_AVAILABLE DATA_.
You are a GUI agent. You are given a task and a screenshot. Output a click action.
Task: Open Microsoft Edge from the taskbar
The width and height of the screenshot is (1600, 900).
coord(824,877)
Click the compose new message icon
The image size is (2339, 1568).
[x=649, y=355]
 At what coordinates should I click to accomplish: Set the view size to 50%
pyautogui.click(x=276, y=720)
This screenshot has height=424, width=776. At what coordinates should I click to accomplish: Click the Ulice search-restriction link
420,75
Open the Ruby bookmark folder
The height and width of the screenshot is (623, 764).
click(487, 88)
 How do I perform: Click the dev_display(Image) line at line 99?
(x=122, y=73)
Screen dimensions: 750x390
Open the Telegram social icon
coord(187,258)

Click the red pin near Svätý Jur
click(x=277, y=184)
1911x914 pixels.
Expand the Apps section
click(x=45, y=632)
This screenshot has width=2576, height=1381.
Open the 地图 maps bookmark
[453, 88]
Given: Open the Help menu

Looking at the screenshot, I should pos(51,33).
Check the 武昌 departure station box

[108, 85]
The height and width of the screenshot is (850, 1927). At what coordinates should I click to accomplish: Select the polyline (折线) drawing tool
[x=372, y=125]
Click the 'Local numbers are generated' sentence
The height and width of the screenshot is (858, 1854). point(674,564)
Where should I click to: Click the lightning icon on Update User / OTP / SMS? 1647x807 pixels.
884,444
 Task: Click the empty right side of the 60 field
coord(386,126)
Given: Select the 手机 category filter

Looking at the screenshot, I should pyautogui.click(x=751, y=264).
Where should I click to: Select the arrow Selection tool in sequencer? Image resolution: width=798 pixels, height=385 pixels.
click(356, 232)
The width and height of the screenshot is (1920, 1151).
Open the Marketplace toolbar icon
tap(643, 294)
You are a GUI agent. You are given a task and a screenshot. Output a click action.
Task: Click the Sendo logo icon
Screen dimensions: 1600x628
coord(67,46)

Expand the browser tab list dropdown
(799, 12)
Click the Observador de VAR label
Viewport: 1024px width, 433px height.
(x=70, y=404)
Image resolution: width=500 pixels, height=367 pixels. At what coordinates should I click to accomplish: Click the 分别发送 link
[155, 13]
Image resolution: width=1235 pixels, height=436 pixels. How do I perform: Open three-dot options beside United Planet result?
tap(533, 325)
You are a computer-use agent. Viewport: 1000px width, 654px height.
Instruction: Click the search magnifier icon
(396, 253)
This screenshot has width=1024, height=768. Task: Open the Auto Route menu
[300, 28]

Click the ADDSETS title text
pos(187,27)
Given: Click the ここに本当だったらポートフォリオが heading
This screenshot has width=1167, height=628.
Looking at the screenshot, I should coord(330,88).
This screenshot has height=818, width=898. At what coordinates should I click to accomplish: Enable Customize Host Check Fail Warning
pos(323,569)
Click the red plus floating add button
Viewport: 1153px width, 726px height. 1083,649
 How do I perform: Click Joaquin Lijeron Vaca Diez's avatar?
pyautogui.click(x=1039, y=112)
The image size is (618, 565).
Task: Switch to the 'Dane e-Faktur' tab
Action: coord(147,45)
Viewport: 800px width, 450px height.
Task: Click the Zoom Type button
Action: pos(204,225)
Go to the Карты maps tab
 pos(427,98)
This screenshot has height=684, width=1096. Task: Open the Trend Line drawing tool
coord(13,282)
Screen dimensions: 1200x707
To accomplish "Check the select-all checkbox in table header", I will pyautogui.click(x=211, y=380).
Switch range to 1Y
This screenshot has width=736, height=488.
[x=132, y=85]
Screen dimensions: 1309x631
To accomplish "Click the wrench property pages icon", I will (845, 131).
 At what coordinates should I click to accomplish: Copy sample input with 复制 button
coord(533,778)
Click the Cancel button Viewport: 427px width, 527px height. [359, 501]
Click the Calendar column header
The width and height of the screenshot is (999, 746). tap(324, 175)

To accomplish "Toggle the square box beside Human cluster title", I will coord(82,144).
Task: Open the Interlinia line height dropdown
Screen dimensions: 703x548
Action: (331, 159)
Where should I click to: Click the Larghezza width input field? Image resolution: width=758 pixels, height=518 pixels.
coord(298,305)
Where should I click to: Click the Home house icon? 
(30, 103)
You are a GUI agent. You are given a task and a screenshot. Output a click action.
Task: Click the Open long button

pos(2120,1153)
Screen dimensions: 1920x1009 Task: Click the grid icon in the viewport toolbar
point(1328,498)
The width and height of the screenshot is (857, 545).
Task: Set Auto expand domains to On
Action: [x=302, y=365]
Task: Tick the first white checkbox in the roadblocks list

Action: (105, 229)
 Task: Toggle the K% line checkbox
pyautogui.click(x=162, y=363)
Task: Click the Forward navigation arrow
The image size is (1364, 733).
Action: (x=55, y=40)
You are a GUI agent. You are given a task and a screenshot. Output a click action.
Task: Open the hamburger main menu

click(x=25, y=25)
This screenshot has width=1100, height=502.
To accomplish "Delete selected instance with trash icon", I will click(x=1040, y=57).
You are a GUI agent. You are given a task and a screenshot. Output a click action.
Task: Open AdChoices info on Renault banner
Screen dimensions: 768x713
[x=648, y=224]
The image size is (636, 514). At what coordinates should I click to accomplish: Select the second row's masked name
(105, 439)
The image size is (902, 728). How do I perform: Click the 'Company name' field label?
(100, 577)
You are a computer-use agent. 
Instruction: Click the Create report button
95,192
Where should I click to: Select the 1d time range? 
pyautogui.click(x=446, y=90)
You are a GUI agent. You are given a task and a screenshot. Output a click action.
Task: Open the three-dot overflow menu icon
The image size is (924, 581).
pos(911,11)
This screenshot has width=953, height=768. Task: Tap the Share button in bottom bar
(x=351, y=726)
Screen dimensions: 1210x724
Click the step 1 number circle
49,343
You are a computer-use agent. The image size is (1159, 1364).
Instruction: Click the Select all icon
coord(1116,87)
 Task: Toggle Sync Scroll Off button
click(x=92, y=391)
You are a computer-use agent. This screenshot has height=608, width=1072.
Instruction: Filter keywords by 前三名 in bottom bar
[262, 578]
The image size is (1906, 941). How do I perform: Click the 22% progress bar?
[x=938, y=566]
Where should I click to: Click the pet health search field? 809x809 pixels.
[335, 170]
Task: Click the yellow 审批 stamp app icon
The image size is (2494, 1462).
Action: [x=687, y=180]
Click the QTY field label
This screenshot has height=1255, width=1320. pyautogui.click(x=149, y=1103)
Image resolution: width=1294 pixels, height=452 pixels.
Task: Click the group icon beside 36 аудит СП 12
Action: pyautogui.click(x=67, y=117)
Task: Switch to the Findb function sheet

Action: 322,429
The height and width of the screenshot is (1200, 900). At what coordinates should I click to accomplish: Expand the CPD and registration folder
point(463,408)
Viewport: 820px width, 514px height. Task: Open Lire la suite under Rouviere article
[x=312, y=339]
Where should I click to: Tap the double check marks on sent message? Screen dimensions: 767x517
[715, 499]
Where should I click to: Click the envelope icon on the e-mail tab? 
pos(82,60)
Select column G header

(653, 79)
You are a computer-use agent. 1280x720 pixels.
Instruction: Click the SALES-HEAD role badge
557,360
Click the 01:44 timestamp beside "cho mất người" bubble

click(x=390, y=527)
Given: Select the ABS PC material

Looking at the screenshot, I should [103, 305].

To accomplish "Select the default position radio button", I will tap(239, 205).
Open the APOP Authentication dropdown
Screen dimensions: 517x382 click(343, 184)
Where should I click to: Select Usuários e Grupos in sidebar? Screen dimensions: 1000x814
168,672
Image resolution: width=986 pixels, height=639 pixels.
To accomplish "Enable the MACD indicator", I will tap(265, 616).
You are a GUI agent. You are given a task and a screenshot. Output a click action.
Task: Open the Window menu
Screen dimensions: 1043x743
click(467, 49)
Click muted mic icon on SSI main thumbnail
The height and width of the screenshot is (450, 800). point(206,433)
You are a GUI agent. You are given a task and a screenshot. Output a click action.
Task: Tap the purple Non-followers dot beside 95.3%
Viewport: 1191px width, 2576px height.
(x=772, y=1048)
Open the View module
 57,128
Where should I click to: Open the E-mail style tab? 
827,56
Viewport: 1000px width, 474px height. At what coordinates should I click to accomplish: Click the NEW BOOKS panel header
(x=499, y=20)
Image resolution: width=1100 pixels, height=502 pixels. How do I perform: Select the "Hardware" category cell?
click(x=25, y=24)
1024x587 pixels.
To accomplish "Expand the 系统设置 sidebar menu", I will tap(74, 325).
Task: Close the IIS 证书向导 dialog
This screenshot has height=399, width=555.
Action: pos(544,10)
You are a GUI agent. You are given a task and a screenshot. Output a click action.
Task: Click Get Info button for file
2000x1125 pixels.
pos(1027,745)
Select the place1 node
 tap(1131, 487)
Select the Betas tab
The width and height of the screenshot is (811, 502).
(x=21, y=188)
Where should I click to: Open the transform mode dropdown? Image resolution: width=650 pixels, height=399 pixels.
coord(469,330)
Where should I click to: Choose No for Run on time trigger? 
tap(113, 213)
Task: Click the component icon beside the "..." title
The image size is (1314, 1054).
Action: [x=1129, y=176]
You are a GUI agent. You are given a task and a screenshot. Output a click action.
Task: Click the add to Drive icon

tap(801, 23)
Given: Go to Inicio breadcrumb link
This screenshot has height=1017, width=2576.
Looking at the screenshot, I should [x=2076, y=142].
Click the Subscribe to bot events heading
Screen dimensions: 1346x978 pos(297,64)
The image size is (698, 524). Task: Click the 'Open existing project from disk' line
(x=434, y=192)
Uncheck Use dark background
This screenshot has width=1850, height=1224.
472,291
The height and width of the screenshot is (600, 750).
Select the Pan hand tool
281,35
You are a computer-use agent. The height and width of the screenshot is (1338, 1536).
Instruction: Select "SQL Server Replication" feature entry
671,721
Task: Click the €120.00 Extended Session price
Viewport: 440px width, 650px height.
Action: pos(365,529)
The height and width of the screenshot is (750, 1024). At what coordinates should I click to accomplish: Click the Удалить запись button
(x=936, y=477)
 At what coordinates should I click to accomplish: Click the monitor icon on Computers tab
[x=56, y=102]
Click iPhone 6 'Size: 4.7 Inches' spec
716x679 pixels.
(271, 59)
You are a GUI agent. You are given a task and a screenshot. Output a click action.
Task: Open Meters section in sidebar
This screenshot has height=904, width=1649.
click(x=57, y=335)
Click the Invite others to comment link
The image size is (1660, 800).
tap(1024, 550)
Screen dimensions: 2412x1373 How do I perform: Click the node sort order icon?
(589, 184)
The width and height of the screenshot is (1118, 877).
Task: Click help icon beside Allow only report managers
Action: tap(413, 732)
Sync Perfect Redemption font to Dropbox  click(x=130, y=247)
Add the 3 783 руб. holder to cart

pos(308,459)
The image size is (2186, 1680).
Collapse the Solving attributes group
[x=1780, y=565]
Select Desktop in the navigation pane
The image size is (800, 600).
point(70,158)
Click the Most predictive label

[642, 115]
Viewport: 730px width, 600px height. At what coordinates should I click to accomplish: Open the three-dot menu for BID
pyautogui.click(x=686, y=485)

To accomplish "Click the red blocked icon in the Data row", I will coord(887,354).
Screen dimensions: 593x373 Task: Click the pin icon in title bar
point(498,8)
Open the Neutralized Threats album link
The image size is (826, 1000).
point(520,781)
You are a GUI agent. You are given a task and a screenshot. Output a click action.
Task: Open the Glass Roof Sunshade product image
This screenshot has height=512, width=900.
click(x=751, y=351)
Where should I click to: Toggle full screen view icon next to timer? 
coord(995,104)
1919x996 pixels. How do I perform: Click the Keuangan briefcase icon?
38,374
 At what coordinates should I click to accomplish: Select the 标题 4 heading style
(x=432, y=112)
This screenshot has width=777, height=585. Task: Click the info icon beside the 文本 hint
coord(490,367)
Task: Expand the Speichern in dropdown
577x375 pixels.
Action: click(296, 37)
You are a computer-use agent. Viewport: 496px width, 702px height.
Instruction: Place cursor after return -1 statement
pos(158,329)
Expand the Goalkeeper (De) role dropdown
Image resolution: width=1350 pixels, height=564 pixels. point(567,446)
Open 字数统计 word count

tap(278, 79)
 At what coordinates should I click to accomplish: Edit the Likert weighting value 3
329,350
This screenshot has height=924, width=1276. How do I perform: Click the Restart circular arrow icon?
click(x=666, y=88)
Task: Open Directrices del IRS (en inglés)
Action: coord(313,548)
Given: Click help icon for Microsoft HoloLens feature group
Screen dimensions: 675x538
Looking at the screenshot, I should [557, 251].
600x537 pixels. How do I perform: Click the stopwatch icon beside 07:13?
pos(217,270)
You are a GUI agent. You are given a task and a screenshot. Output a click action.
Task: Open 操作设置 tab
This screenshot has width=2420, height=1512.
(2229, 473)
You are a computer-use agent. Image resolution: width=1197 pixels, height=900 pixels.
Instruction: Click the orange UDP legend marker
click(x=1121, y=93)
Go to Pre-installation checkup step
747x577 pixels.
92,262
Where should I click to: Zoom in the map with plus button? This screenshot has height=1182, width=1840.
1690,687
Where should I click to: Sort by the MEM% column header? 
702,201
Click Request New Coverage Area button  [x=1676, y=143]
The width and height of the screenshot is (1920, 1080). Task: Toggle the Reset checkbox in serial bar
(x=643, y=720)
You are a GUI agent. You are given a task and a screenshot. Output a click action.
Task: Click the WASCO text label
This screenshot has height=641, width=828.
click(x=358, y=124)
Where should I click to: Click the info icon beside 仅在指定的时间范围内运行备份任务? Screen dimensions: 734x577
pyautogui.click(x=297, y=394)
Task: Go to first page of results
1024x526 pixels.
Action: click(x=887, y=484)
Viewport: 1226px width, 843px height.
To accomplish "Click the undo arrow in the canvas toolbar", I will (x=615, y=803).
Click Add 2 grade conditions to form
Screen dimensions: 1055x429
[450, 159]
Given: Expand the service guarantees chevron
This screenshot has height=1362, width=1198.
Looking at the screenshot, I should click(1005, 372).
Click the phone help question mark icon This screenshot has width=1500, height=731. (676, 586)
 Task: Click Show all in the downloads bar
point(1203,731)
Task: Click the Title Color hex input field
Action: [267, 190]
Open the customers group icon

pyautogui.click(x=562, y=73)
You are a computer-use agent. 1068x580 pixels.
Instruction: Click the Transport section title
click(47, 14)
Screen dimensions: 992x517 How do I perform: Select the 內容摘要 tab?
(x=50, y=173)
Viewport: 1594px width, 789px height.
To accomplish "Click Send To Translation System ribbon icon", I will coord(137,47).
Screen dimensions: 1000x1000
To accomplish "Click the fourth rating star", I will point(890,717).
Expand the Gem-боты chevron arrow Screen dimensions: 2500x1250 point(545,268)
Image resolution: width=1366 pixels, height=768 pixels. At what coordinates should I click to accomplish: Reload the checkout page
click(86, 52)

_SHORT TASK_.
Lay out the material as a Markdown table with a Row column for the row number and a Line column for the line's text. Start at the line that contains "Where should I click to: Click the info", end at the line that contains "Looking at the screenshot, I should click(1005, 372).", and leave out blank lines.

_EXERCISE RESPONSE_.
| Row | Line |
|---|---|
| 1 | Where should I click to: Click the info icon beside 仅在指定的时间范围内运行备份任务? Screen dimensions: 734x577 |
| 2 | pyautogui.click(x=297, y=394) |
| 3 | Task: Go to first page of results |
| 4 | 1024x526 pixels. |
| 5 | Action: click(x=887, y=484) |
| 6 | Viewport: 1226px width, 843px height. |
| 7 | To accomplish "Click the undo arrow in the canvas toolbar", I will (x=615, y=803). |
| 8 | Click Add 2 grade conditions to form |
| 9 | Screen dimensions: 1055x429 |
| 10 | [450, 159] |
| 11 | Given: Expand the service guarantees chevron |
| 12 | This screenshot has height=1362, width=1198. |
| 13 | Looking at the screenshot, I should click(1005, 372). |